So I got facial surgery to change how my nose looks. A nose job. Rhinoplasty. Mainly for cosmetic purposes with a nice added benefit of breathing better. If I think about it too hard it’s kind of intense. The psychological experience feels similar to a tattoo. Permanent body modification.
I don’t want to think about it that much. I want to pretend I had this cute little nose since the start. I am happy with how I look. It’s strange, though, to look different halfway through your life. I guess you always look different, but it happens so slowly that you don’t noticed until you’ve already changed.
How could I afford it?
I used to stare at myself in the mirror obsessively and I still do lmao but now I have one less thing to critique about my body.
One thing is for sure: I gained measurable confidence. I’ve always wanted to perform on stage but I was too scared. Post-surgery, I performed stand-up comedy for the first time…and for the third time. I sang at a karaoke bar, SOBER (yes, I am a nerd). Anyway, my stage fright has been resolved.
This sudden burst of confidence made me wonder if cutting off parts of my nose would cut off my feelings of insecurity and inadequacy. But it wasn’t so easy…
I get how people become addicted to plastic surgery. You get one thing done and you feel immediate relief from your obsession…a rush of confidence…but even though your appearance has changed overnight, you still have years of self-loathing to undo.
Loving yourself just doesn’t happen overnight. That’s what I learned most from this experience. It’s so much deeper than the shape of your body. You cannot surgically remove insecurities. You cannot pay a surgeon to exorcise your inner demons.

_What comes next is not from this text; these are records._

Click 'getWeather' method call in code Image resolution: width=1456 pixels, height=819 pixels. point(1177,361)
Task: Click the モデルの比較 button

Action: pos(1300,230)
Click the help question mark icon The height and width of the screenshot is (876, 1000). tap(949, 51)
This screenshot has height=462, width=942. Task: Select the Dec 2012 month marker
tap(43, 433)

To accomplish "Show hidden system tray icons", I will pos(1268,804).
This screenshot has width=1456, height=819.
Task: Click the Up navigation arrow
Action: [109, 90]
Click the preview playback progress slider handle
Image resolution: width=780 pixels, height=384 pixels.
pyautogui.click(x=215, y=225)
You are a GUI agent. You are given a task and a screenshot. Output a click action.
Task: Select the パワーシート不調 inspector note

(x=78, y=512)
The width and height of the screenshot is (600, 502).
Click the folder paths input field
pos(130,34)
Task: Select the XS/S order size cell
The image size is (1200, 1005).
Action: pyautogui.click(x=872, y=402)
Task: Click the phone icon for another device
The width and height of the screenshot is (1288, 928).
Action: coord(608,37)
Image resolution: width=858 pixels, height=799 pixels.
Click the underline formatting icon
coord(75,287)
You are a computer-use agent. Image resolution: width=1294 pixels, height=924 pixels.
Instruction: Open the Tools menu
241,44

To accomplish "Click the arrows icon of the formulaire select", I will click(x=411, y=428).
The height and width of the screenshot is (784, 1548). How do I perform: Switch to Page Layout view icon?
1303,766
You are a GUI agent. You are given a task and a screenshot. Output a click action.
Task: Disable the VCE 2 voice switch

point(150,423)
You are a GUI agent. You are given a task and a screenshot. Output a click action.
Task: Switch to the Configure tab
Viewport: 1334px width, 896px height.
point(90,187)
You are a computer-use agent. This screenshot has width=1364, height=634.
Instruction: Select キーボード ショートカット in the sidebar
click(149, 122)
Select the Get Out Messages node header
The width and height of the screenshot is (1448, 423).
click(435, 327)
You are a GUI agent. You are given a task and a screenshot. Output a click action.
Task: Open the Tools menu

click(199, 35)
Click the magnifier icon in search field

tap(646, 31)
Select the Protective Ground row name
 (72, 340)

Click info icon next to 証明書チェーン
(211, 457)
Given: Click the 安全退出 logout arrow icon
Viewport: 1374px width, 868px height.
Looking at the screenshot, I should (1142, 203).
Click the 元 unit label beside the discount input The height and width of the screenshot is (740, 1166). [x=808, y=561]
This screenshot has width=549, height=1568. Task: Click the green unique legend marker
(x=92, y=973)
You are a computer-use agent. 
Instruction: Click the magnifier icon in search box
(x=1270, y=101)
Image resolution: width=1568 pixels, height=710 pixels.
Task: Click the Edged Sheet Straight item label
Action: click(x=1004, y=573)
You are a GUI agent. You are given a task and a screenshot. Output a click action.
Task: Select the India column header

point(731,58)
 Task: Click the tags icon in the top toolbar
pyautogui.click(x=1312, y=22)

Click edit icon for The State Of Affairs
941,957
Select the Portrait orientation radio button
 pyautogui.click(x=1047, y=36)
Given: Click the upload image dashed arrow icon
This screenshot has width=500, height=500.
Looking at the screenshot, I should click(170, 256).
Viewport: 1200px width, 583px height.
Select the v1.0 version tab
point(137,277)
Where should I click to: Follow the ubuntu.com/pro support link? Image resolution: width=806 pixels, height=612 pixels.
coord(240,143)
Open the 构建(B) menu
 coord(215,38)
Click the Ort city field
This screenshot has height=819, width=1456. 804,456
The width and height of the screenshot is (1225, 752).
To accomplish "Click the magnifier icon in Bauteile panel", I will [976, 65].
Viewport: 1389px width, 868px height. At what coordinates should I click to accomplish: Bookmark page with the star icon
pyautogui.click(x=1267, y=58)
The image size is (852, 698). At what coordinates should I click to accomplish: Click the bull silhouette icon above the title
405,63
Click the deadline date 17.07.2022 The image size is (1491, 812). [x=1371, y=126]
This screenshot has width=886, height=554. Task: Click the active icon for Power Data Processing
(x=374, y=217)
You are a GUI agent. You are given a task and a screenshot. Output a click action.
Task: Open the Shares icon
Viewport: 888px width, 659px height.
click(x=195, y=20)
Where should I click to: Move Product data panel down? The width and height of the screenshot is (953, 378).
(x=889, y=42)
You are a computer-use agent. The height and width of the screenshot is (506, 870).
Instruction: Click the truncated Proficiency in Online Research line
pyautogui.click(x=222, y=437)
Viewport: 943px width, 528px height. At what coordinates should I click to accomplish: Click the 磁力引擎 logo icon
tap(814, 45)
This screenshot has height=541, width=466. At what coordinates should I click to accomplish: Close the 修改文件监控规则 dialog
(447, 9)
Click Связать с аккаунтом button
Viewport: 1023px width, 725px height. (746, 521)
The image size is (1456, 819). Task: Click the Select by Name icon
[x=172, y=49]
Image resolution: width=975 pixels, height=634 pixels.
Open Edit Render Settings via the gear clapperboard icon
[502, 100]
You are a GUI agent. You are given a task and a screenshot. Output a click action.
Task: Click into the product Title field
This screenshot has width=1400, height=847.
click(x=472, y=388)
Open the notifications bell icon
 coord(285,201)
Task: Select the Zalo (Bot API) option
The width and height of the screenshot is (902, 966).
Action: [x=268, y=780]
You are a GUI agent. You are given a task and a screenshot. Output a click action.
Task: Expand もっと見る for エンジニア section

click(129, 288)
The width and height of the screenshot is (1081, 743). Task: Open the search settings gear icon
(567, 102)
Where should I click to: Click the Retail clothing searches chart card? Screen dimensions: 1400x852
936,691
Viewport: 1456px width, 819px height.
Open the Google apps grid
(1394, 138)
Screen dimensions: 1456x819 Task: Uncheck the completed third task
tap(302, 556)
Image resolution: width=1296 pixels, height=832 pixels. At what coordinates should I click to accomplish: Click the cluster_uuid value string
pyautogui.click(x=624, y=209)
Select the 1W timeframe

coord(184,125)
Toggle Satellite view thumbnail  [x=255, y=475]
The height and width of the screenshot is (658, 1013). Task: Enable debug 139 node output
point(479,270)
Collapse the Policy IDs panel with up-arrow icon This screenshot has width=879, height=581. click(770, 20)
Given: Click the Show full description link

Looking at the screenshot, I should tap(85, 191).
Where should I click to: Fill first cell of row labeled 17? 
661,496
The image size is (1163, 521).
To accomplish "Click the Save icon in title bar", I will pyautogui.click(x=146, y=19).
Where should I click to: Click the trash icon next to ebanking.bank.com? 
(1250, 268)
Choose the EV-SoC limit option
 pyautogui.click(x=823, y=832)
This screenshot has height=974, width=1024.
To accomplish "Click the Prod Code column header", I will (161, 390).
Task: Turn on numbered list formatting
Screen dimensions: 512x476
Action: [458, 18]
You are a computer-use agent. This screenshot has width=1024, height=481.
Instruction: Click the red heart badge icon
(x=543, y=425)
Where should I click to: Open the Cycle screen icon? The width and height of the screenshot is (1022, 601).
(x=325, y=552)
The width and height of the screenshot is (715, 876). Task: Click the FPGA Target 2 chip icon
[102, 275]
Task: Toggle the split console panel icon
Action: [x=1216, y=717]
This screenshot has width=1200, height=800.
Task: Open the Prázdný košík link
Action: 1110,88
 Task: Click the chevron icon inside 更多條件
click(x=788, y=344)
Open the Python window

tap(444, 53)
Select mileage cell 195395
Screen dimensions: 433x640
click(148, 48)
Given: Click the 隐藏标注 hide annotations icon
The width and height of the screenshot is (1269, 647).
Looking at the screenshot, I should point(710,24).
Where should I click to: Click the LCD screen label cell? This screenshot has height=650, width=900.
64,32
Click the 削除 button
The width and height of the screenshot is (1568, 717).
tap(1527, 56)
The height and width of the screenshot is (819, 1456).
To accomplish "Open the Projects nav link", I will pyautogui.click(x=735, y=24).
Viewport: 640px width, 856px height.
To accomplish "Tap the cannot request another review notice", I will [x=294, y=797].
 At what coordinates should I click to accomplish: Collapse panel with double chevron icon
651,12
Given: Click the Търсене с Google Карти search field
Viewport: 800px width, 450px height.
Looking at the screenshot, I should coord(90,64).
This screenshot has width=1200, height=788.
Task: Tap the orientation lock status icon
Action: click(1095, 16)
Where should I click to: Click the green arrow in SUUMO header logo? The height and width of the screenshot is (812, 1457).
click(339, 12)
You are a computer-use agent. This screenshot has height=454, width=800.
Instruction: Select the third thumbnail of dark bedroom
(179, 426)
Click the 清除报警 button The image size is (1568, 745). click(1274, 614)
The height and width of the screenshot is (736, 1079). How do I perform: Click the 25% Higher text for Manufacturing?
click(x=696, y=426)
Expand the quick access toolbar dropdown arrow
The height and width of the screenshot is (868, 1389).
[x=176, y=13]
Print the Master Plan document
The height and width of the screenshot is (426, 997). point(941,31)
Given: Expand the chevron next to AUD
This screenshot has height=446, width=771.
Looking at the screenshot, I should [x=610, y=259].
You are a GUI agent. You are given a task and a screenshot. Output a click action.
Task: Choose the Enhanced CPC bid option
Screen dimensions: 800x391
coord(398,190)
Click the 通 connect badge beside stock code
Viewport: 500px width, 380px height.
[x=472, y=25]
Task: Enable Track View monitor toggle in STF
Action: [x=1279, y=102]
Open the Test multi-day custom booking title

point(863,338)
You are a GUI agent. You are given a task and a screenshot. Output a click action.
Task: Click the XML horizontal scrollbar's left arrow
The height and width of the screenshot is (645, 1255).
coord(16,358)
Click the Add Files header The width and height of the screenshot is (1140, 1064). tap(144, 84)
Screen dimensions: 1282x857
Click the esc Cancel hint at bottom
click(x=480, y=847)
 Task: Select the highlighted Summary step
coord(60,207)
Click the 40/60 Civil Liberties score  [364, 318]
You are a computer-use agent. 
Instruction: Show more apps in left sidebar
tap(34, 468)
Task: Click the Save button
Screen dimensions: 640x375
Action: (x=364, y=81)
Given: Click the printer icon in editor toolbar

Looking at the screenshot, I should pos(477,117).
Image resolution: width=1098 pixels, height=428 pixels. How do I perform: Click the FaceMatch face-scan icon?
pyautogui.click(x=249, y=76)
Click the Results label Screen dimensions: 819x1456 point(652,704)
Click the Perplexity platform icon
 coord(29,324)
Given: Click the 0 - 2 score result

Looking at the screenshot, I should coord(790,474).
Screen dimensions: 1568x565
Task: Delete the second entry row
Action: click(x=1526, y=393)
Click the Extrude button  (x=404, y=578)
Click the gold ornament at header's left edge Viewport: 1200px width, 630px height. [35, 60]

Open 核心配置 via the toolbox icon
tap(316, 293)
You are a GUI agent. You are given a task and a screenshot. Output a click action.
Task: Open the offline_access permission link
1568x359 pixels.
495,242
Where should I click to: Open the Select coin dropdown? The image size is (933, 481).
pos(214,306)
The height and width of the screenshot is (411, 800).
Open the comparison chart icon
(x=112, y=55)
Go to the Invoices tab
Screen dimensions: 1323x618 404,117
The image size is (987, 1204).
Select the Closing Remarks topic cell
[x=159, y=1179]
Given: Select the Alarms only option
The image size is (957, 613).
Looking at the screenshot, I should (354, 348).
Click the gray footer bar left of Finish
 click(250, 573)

I reeaaallly thought this surgery would change my life. That it would make me love me. It didn’t technically hurt my chances of self-love and acceptance, but I’m pretty much unchanged in my outlook. I have found new insecurities to fixate on: my weight, my lips, my fine lines…
My brain is stuck in its old habits.
I realized that I still have a nagging insecurity in my head. It didn’t go away. I thought my insecurity was about how I look to other people. But no. I worry about how I am perceived by other people. I got perception and appearance mixed up.
Still, I worry that I will not find my destiny, my true and most beautiful path in life. I still worry that people will see me as small, as spineless, as a demure little thing waiting to do what she’s told.
Do I regret it?
No, I’d make the same choice again.
How could I afford it?
I saved up for a long time. I reaaaalllly wanted this, since I was a kid.
Do I feel prettier?
Yes, I feel prettier, on the outside. I don’t get nervous anymore when I’m driving and there’s someone in the passenger seat who has a perfect view of my side profile. I don’t have to overthink photo angles anymore. I feel prettier in a very scientific way, like mathematically my features are more appealing to others within my species.
Do I feel Beautiful?
I don’t know. Some days are better than others. I am still learning to love and appreciate myself for everything I am. Surgery or no surgery, practicing self-kindness and honoring your true desires are irreplaceable steps towards true self-love.